AUSGANGSTEXT:
# # #

Das Theater Lindenhof zeigt Ferdinand Schmalz' Drama »jedermann (stirbt)« als Tübinger Sommertheater und hält der Welt den Spiegel vor.

Die Figur Buhlschaft Tod (Linda Schlepps) hat Jedermann (Franz Xaver Ott) fest am Wickel.
Die Figur Buhlschaft Tod (Linda Schlepps) hat Jedermann (Franz Xaver Ott) fest am Wickel. Foto: Christoph B. Ströhle
Die Figur Buhlschaft Tod (Linda Schlepps) hat Jedermann (Franz Xaver Ott) fest am Wickel.

# # #

DATENABSCHNITT:

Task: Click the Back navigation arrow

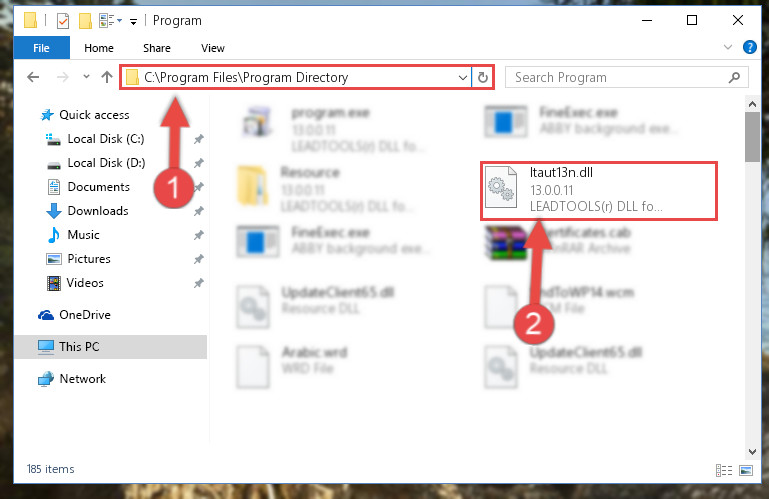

# # #

ZU ERLEDIGENDE AUFGABEN:
[1] Welcher Schauspieler spielt laut dem Artikel zum Tübinger Sommertheater die Figur Jedermann?
[2] Führen Sie den Artikel zum Tübinger Sommertheater im Anschluss an den zuletzt gezeigten Satz weiter.

LÖSUNGEN DER AUFGABEN:
[1] Franz Xaver Ott.

[2]
Foto: Christoph B. Ströhle

TÜBINGEN. Als »Ruinenerlebnis einer möglicherweise ruinösen gesellschaftlichen Entwicklung« ist Ferdinand Schmalz' Stück »jedermann (stirbt)« nach der Premiere im Sommer 2022 in der Ruine Hohenmelchingen beschrieben worden. Dass die Inszenierung von Hartmut Wickert für das Theater Lindenhof nun als Tübinger Sommertheater zurückkehrt, diesmal vom unverändert eindrucksvollen Ensemble auf der Neckarinsel gespielt (bis 3. August), mindert diesen Eindruck nicht. »Jedermann ist niemand, niemand anderes als wir«, heißt es an einer Stelle. Schmalz hält einer Gesellschaft, die im Leben alles berechnet, nur nicht, dass sie sterblich ist, den Spiegel vor und macht noch einmal in aller Drastik deutlich, dass es sich beim Leben um eine gepumpte Existenz handelt.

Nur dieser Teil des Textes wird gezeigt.